◆ WHAT YOU WILL DO
Reproduce word for word the stretch of the essay below on art and its contexts of reception that begins with the words containing "As writers, context" and ends with "catch my memory.".

◆ PAGE EXTRACT
________________________

Art, texts of all kinds, all take on a new experience in a different light, from a different angle, from the ever-kaleidoscopic contexts of reception. Proliferating in this crisis of full isolation, I read this morning, is a burgeoning comparison with Edward Hopper’s paintings. Usually said to depict the isolation Hopper saw in modern life, today, these paintings take on a new significance to which we can all–sadly, pensively, beautifully, communally–relate. What would Hopper think if he were alive today? What would he be painting?

As writers, context of reception is scarce within our powers to control. We hone our texts in the hope that they will garner a close gaze, but we can control only the text itself. Anticipating what contexts of reception it might flourish in–perhaps that can help us craft the text from the beginning, but much always will be up to chance.
This morning, I sat at the kitchen table peeling several heads of garlic, to freeze for cooking later, a custom of my mom’s. My husband was still asleep. I’d had my tea and an hour of work on a short story. With garlic and a knife in hand, I started the audiobook again, Count Rostov rematerializing in a sluggish burst–I had to backtrack a few minutes to catch my memory.

________________________

◆ COLLECTED MATERIAL

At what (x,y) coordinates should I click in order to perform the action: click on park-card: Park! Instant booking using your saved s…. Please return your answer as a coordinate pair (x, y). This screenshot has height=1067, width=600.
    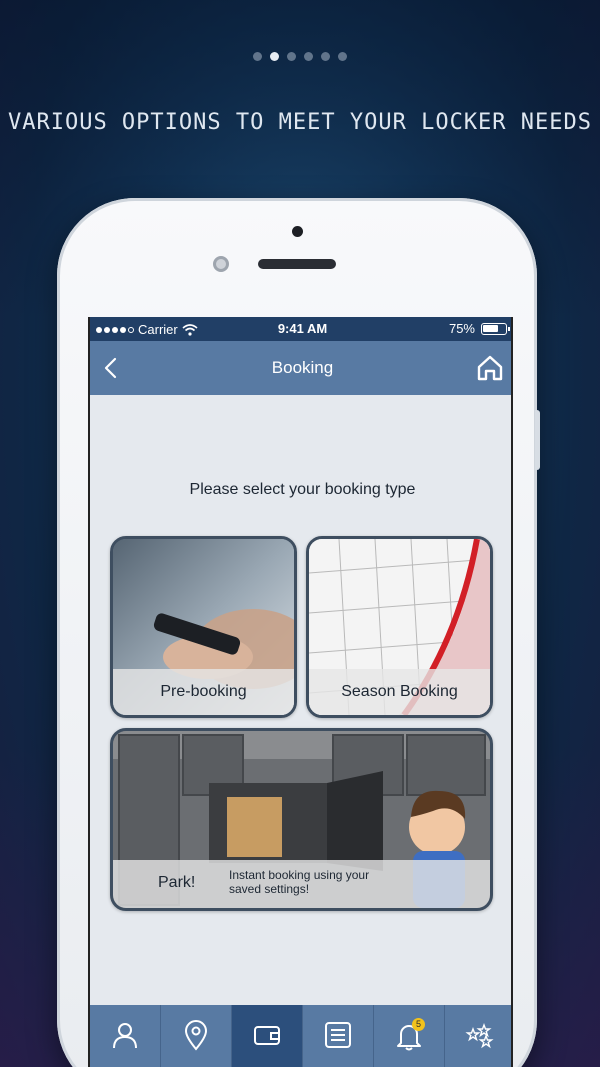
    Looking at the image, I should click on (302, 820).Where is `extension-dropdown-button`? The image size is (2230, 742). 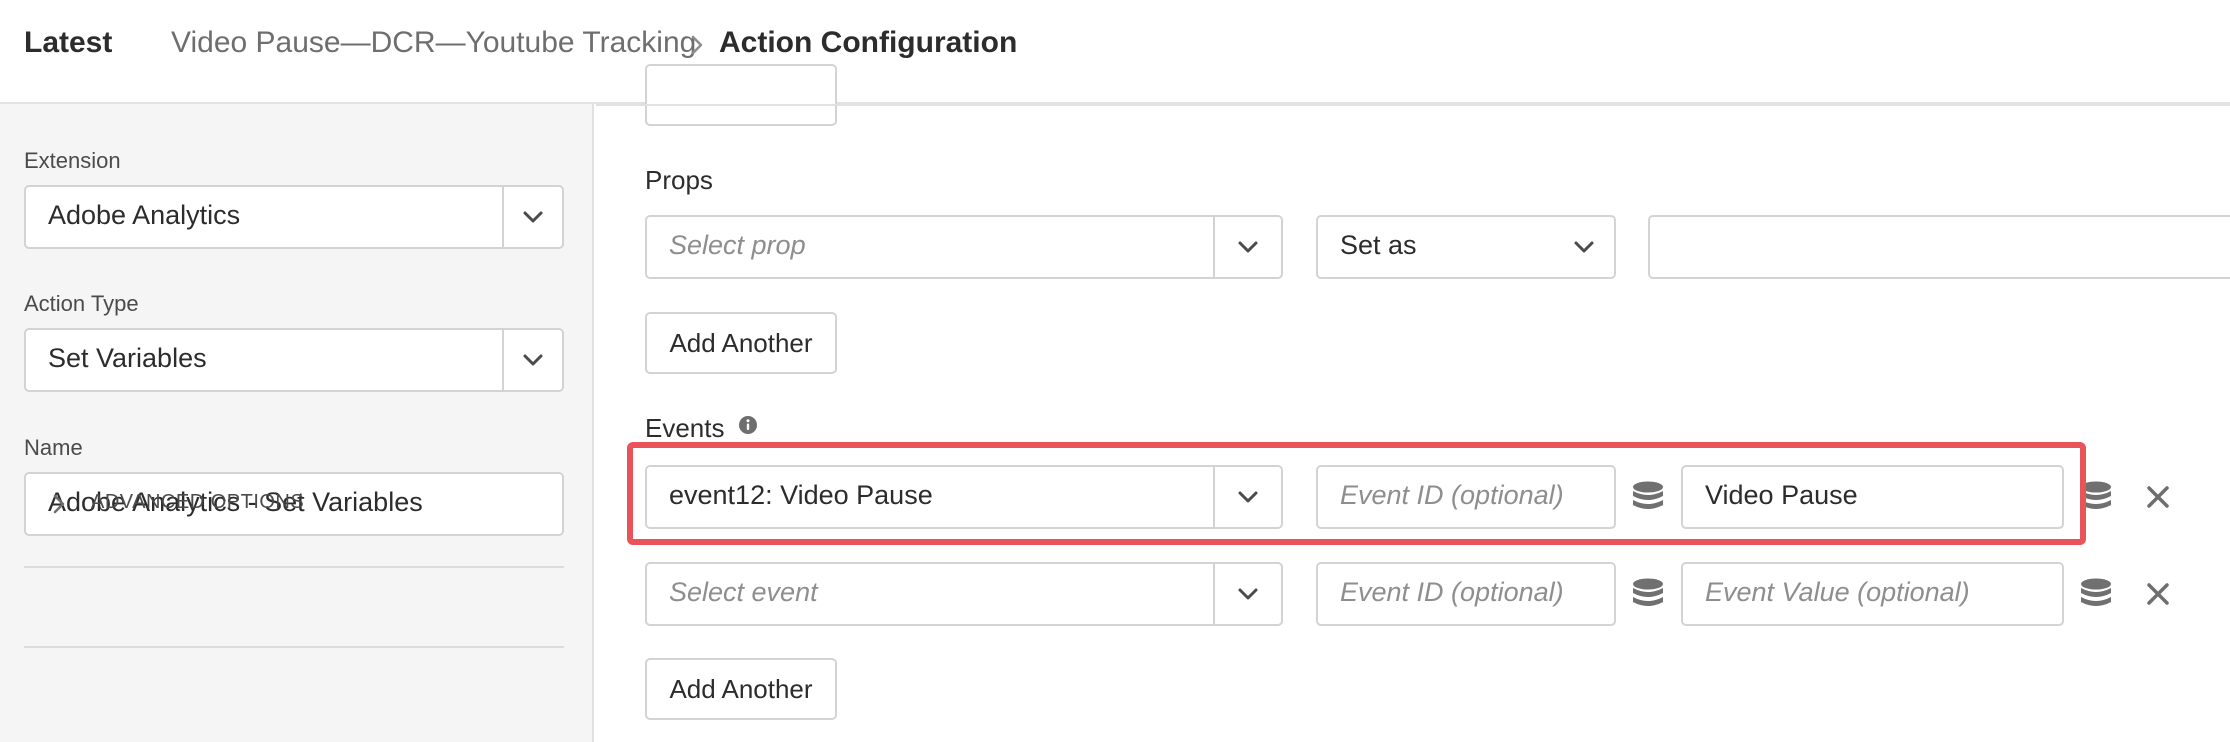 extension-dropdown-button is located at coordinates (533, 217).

________________________

◆ SOLVED PROBLEM
As writers, context of reception is scarce within our powers to control. We hone our texts in the hope that they will garner a close gaze, but we can control only the text itself. Anticipating what contexts of reception it might flourish in–perhaps that can help us craft the text from the beginning, but much always will be up to chance.
This morning, I sat at the kitchen table peeling several heads of garlic, to freeze for cooking later, a custom of my mom’s. My husband was still asleep. I’d had my tea and an hour of work on a short story. With garlic and a knife in hand, I started the audiobook again, Count Rostov rematerializing in a sluggish burst–I had to backtrack a few minutes to catch my memory.